As a consequence, most summer activities happen in the second half of June and in July because high school activities are already beginning Aug. 1. … The years when families can spend the nice weather doing things together are very short, and when they’re gone, they’re gone forever. I just think it’s a shame families can’t spend the entire summer together having fun and making memories.

As readers of these pages know, I have a different perspective on this, since Gov Larry Hogan, Republican of Maryland, issued an executive order earlier this year that public schools in the state can’t start their year before Labor Day unless they get a special waiver. Not only is the order expected to stimulate business in vacation sites like Ocean City, but it was also designed to let families spend more time together during summer before the kids have to go back to school.

I don’t expect a similar executive order to come from Gov Bruce Rauner in Illinois, who’s also a Republican, but I will say that the people in Maryland overwhelmingly supported Mr Hogan’s move, showing in two separate and independent polls something like 70 percent support.

Almost every school superintendent in the state was against the executive order, but as opposed to Illinois, which has more than 850 independent taxing authorities in its school districts, Maryland has only 24 public school districts and 24 superintendents just don’t make that much noise.

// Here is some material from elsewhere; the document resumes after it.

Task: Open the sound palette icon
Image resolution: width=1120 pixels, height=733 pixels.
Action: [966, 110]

School districts don’t levy taxes in Maryland, as the money they receive comes from the county government, not directly from taxpayers. Although it doesn’t take much to beat the school funding picture in Illinois, the independence of school districts in Illinois is certainly greater than it is in Maryland.

But after that, all the superintendents except two made calendars this fall that started after Labor Day, as the governor had ordered. People are watching the results closely, both from a business perspective and an educational perspective, but here we are, with still a full month of summer left.

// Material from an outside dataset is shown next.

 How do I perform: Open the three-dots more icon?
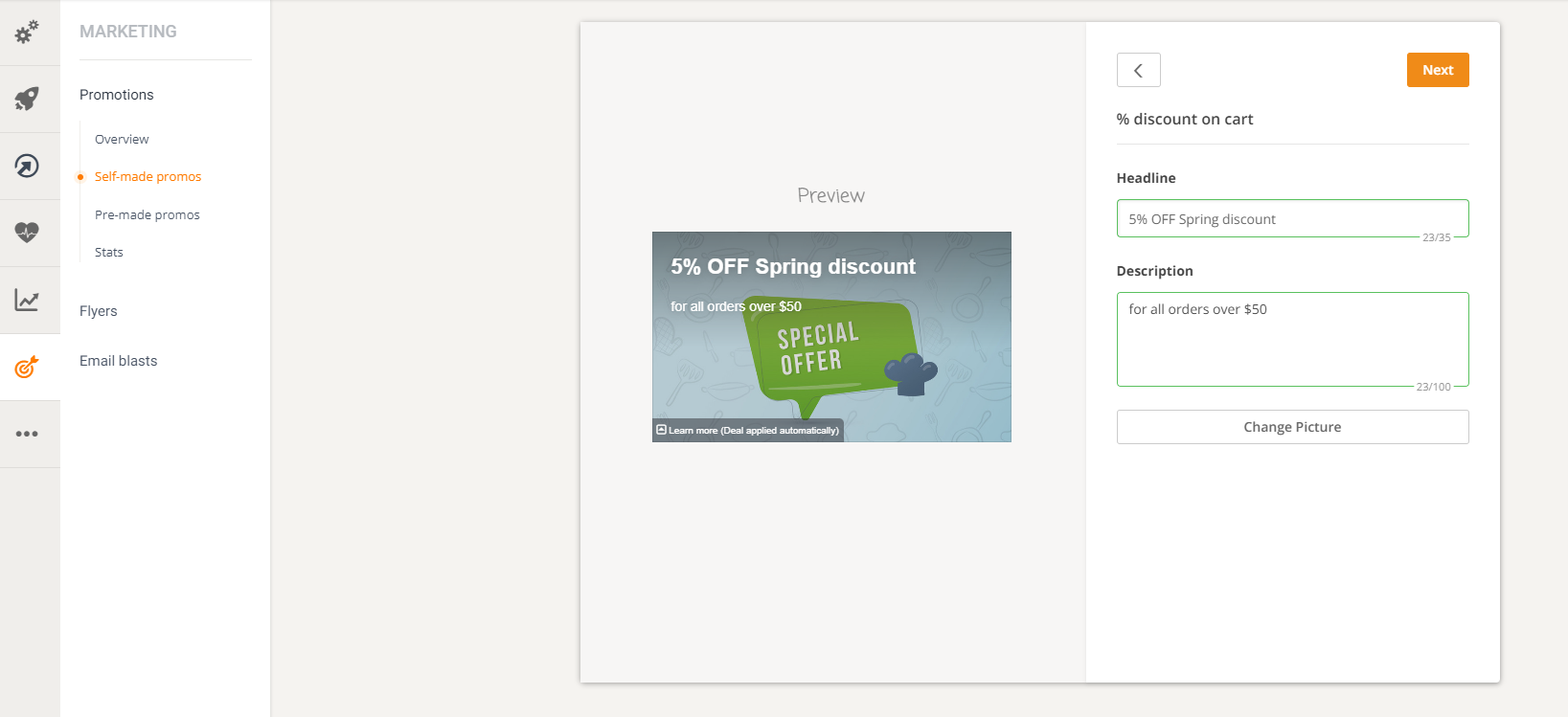click(27, 434)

I’m in Arizona right now, finishing up some work for my employer, the Maryland State Department of Education, and I heard on the radio that this coming weekend is the “last weekend of freedom” for families in Gilbert, just southeast of Phoenix. The temps here last week, on my car thermometer, were between 100 and 110 degrees every day.

The school buildings are air-conditioned, of course, but the same principle applies. If people want to get out of the heat during August, they can’t, because kids have to get back to school in the first week of August.

I once said of Mr Hogan’s order that there was a nascent brilliance to it. And I’m with Mr Mego in his opinion: summer is way too short, and the trend is to make it shorter. Soon classes will start, as they do in a few states in the South, in July. Someone should push it the other way, despite the fact that many kids can’t wait to get back to school.